Mutiple VAOs and VBOs

Started by
27 comments, last by Matias Goldberg 9 years, 5 months ago

However, no one seems to be interested in doing anything about it.

Post it to Timothy Lottes/Graham Sellers/Christophe Riccio's Twitter. See what they say...

They are aware of it.
Advertisement

To be clear, I doubt VAOs perform that bad. While you got Valve and a couple of scattered devs saying otherwise, on the other end you have every single OpenGL driver developer out there saying they perform better.
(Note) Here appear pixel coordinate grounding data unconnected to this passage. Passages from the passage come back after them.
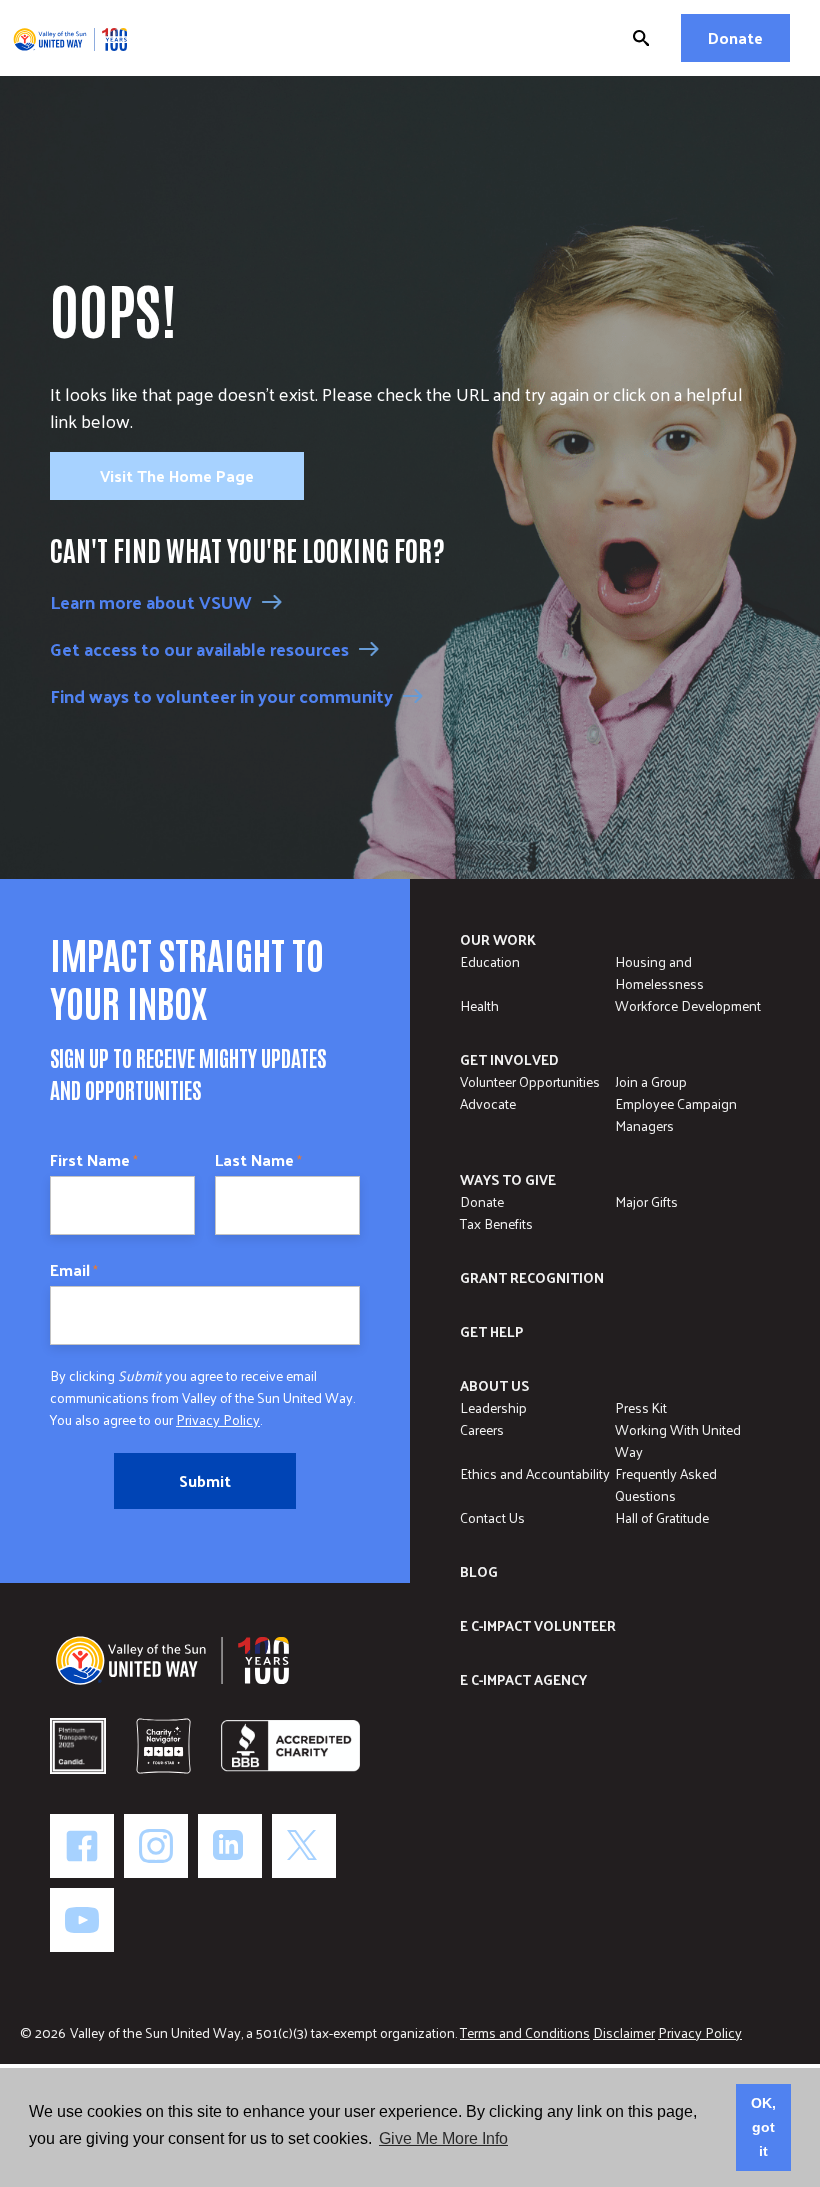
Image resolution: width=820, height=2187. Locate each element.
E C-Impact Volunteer (538, 1625)
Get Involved (509, 1059)
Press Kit (641, 1407)
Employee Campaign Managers (676, 1114)
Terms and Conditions (525, 2032)
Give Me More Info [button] (443, 2138)
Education (490, 961)
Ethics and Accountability (535, 1473)
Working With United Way (678, 1440)
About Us (494, 1385)
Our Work (498, 939)
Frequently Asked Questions (666, 1484)
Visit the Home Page (177, 475)
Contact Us (492, 1517)
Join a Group (651, 1081)
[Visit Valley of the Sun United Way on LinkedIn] (230, 1846)
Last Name (258, 1160)
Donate (735, 37)
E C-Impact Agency (523, 1679)
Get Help (491, 1331)
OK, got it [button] (763, 2127)
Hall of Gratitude (662, 1517)
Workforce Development (688, 1005)
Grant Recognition (532, 1277)
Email (74, 1270)
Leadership (493, 1407)
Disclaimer (624, 2032)
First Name (94, 1160)
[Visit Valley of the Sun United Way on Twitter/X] (304, 1846)
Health (479, 1005)
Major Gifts (646, 1201)
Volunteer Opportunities (530, 1081)
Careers (482, 1429)
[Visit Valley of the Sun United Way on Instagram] (156, 1846)
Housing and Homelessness (659, 972)
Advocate (488, 1103)
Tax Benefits (496, 1223)
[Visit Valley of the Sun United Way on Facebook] (82, 1846)
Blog (479, 1571)
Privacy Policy (218, 1419)
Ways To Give (508, 1179)
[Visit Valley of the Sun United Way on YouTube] (82, 1920)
And to go against those kind of people, you'd need a bit more big names than just Valve to say it, someone that either is known for being a graphics powerhouse (Crytek, DICE) so they're bound to know what the fuck they're doing, or someone who has been working with OpenGL for a long ass time (say, Carmack).

So far I haven't seen such complaints from other developers that have been porting new games to OpenGL lately (Firaxis, Aspyr, 4A Games, etc).
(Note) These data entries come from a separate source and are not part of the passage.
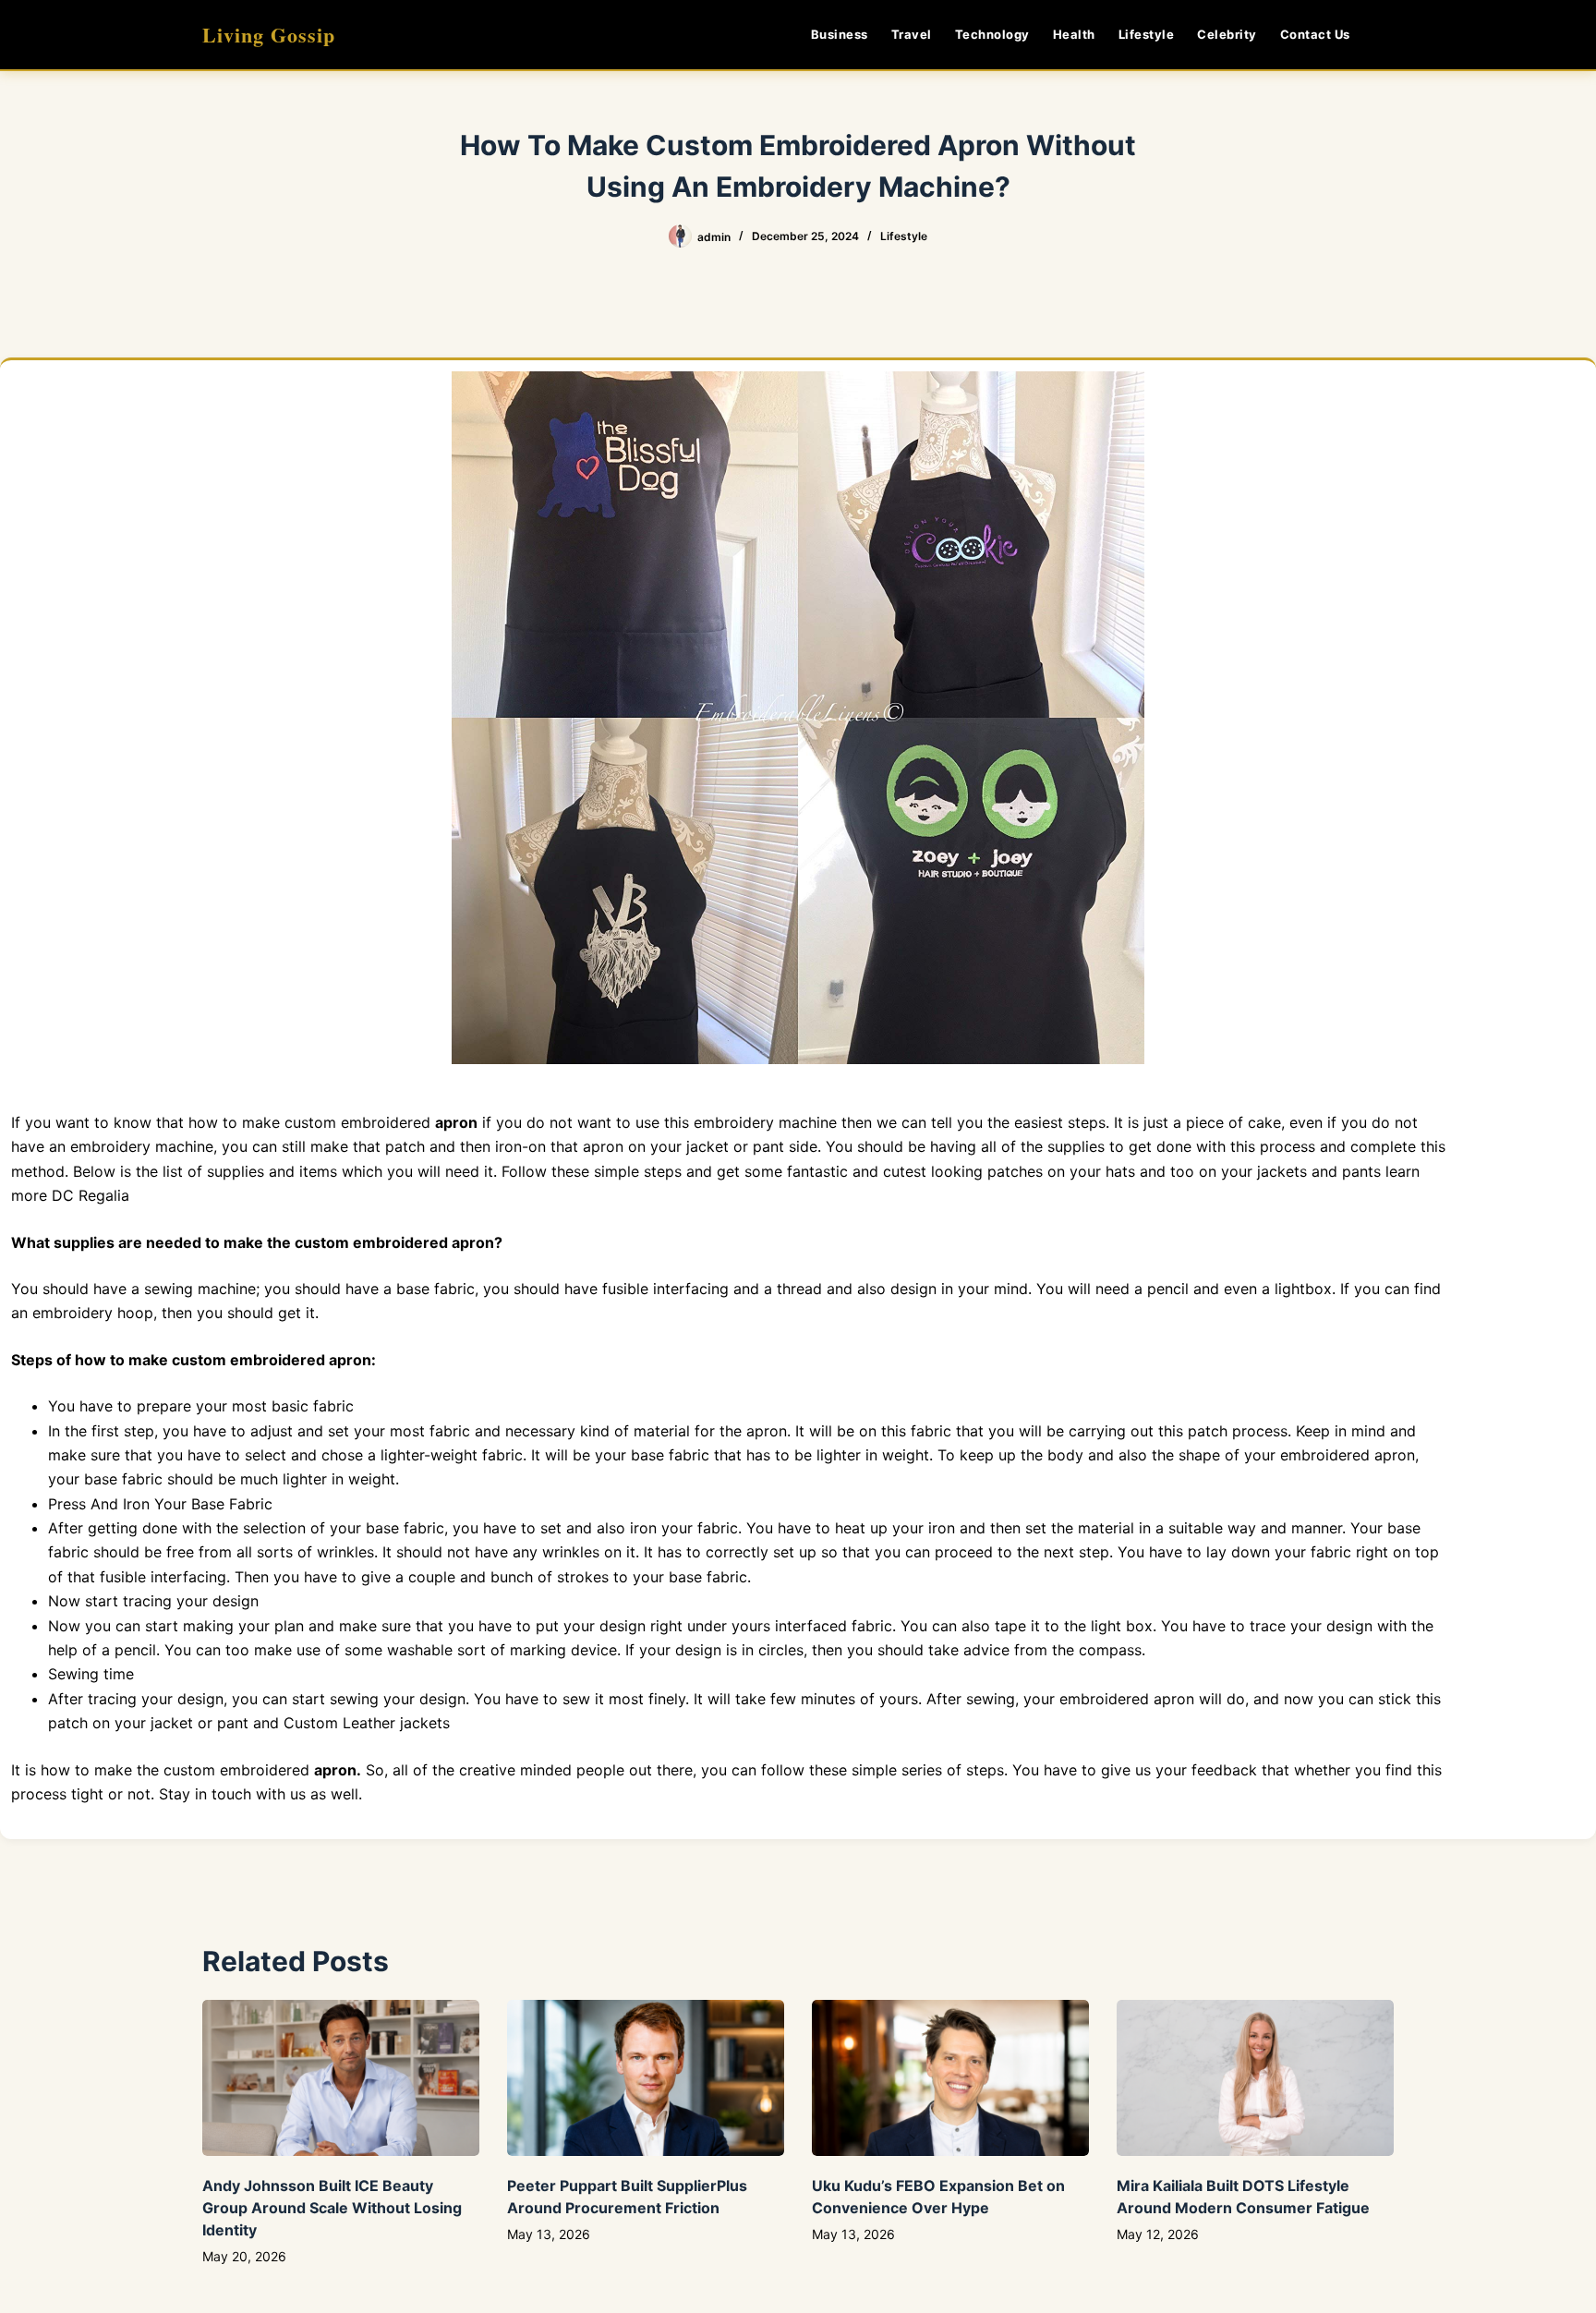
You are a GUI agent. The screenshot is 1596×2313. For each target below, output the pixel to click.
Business (839, 34)
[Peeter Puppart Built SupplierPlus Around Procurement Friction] (645, 2078)
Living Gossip (268, 34)
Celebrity (1227, 34)
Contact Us (1315, 34)
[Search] (1387, 35)
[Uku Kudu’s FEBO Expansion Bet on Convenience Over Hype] (950, 2078)
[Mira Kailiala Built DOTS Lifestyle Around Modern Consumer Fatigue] (1255, 2078)
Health (1074, 34)
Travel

Maybe you should do some research on my qualifications before implying that I don't know what I'm talking about.

someone that either is known for being a graphics powerhouse (Crytek, DICE) so they're bound to know what the fuck they're doing, or someone who has been working with OpenGL for a long ass time (say, Carmack).

...Someone like Eric Lengyel, perhaps?

Direct3D has need of instancing, but we do not. We have plenty of glVertexAttrib calls.


Maybe you should do some research on my qualifications before implying that I don't know what I'm talking about.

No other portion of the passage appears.